Methods We identified all patients with paraneoplastic myopathy addressed by the Internal Medicine Department to the Immunology Department of the “La Rabta” Hospital between January 2006 and February 2014 for immunological tests. The MSA (anti-Mi-2, anti-Jo-1, anti-PL-7, anti-PL-12, anti-EJ, anti-OJ, anti-SRP) and MAA (anti-Ku, ani-PM-Scl75, anti-PM-Scl100, anti-Ro-52) were detected by immunodot (Euroimmun®).
Results We identified 8 patients with paraneoplastic myopathy (4 women and 4 men) with a mean age of 50.7 years. All had DM. The associated neoplasms affected various sites: nasopharynx, lung, colon, cervix, breast, etc. Two patients had an associated Sjogren's syndrome. Half of the patients (4/8) had at least one autoantibody: Three patients had 2 autoantibodies and one patient had one autoantibody.
Among MSA, anti-Mi-2 and anti-SRP were positive in 1/8 cases each.

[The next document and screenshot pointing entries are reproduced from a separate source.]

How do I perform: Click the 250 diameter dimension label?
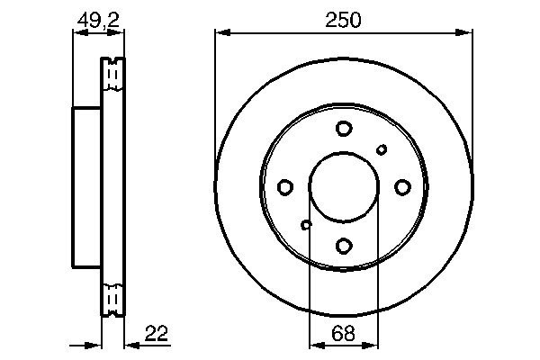344,20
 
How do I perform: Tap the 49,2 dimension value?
98,21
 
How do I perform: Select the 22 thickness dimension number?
157,333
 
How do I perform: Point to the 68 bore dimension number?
344,333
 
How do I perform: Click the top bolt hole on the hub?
344,129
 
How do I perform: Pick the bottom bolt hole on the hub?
344,246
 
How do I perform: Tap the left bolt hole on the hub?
285,187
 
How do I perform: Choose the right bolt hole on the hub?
402,187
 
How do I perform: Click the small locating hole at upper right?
382,149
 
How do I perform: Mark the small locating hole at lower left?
306,225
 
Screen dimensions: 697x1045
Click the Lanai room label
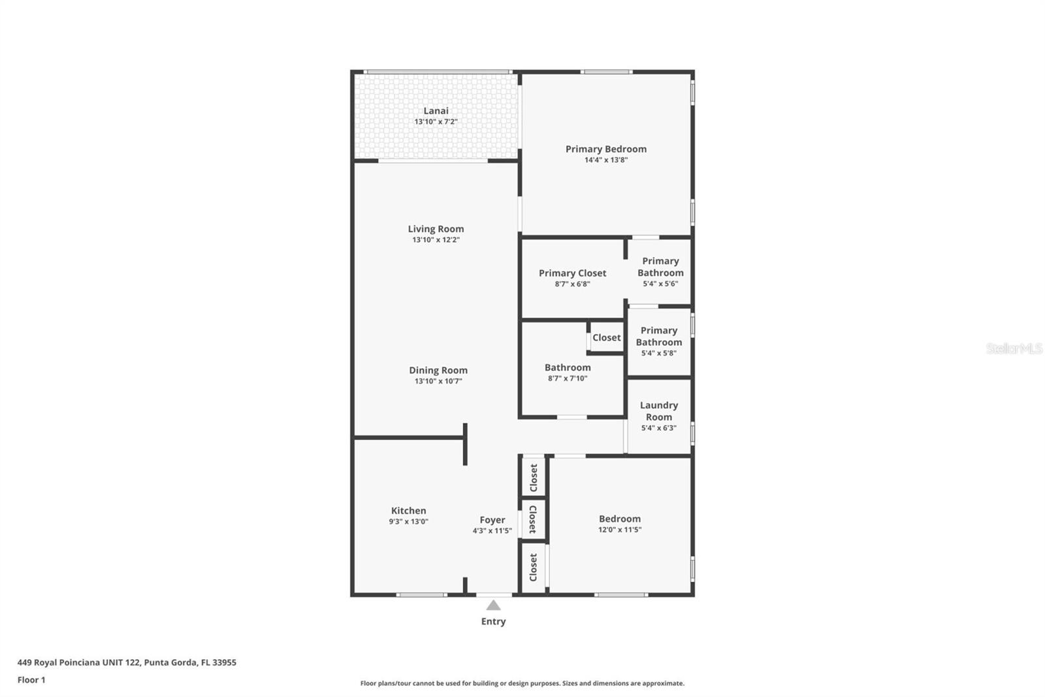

No patient had anti-synthetase antibodies (anti-Jo-1, PL-7, PL-12, EJ and OJ). Among MAA, anti-PM-Scl75 and Ro-52 were positive in 1/8 and 4/8 cases, respectively. No patient had anti-Ku nor anti-PM-Scl100.
Conclusions Initially, the presence of MSA or MAA was an argument against the paraneoplastic nature of myopathy. Later, other authors reported that nearly 5% of paraneoplastic myopathy had these autoantibodies. These data need to be confirmed on a larger cohort with searching for anti-TIF1-γ antibodies (Transcriptional intermediary factor 1-gamma), which seems most specific of paraneoplastic myopathies.